Los allanamientos vulneran el debido proceso judicial, erosiona el Estado de derecho y configura persecución política.
El expresidente ecuatoriano Rafael Correa denunció una nueva escalada de persecución política contra el movimiento progresista del país, luego de que la Fiscalía ordenara allanamientos simultáneos a viviendas de dirigentes opositores, entre ellos el asambleísta Patricio Chávez y figuras vinculadas a la Revolución Ciudadana.
A través de su cuenta oficial en la red social X, Correa alertó sobre el operativo judicial y acusó directamente al Gobierno del presidente Daniel Noboa de utilizar las instituciones del Estado para neutralizar a la oposición política.

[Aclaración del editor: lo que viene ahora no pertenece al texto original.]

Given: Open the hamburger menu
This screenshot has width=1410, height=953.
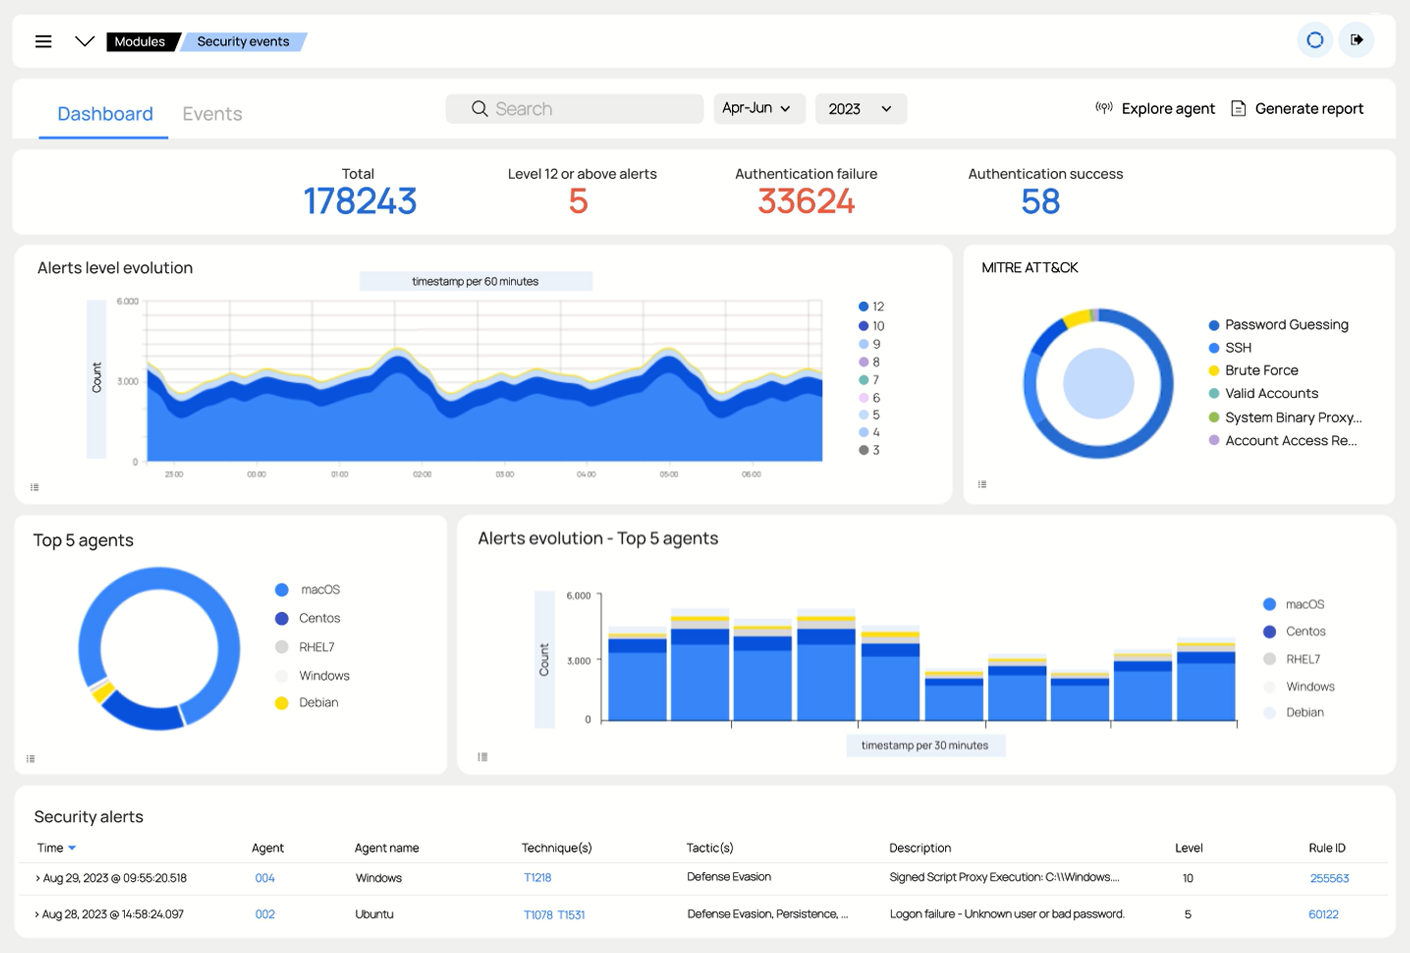Looking at the screenshot, I should 43,41.
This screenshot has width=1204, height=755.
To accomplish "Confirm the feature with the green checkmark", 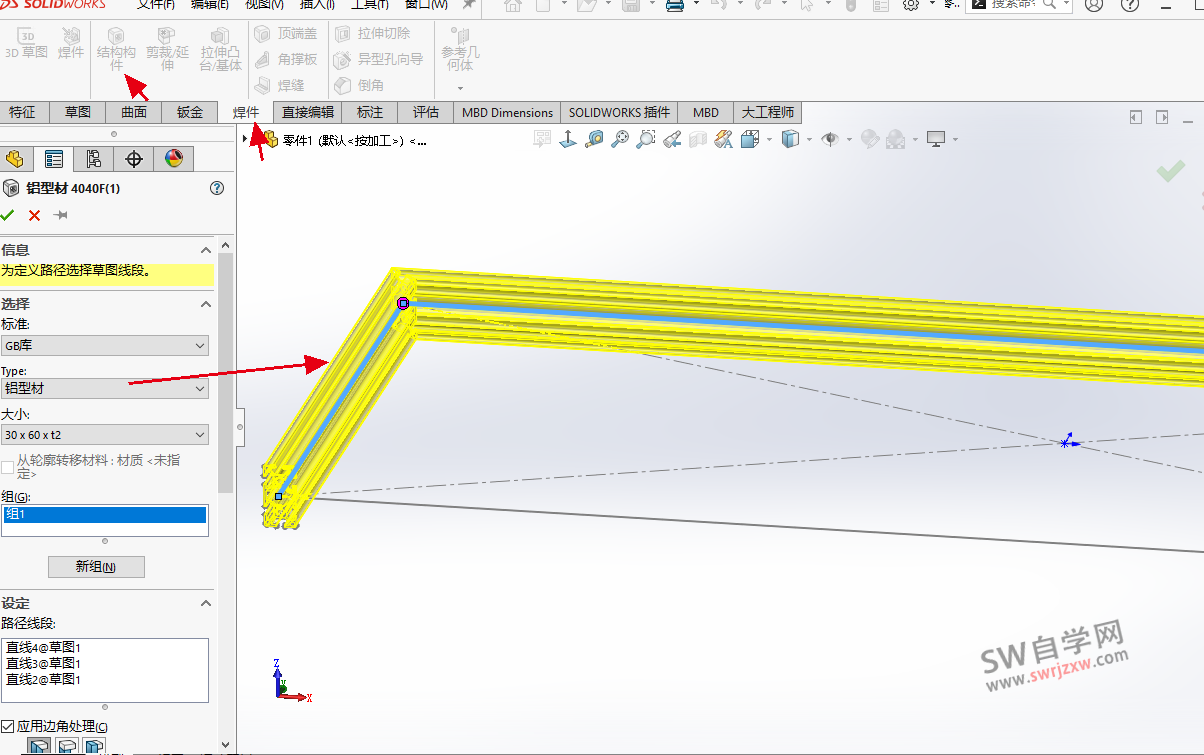I will pyautogui.click(x=8, y=215).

En lugar de luchar contra el narcotráfico, este miserable Gobierno solo sabe perseguir, escribió el exmandatario, calificando los allanamientos como un acto de intimidación política.
De acuerdo con la información difundida por la exasambleísta Sonia Gabriela Vera, el operativo fue ejecutado por orden del fiscal subrogante Carlos Leonardo Alarcón Argudo, en el marco de una investigación previa basada en una denuncia con reserva de identidad, una figura legal que ha sido duramente cuestionada por su uso discrecional en procesos políticos.
Según Vera, en el expediente figuran como investigados Rafael Correa, Andrés Arauz, Luisa González y otros actores políticos, sin que hasta el momento se hayan presentado cargos formales ni pruebas públicas.
Esto no es un hecho aislado, es un patrón sistemático de lawfare, denunció Vera, señalando prácticas como investigaciones prolongadas sin imputación, estigmatización mediática y selectividad judicial.
Horas después del operativo, Correa amplió su denuncia y afirmó que los allanamientos se produjeron a partir de una denuncia presentada en noviembre bajo reserva de identidad.
¡Ni en las peores dictaduras! Fiscalía ordena allanamientos contra dirigentes de oposición por una denuncia anónima. ¡Ya basta!, expresó el exjefe de Estado.
El exmandatario también advirtió que las acciones judiciales alcanzaron a excandidatos presidenciales y exfuncionarios públicos, lo que según su denuncia configura un intento de desarticulación política previa a futuros escenarios electorales.
La judicialización selectiva de la política en Ecuador, se inscribe en la práctica conocida como lawfare, utilizada previamente contra líderes como Lula da Silva en Brasil, Cristina Fernández en Argentina y Evo Morales en Bolivia.
Desde sectores opositores se cuestiona que, mientras se ejecutan allanamientos contra dirigentes políticos, persisten problemas estructurales de control territorial, violencia carcelaria y expansión del narcotráfico.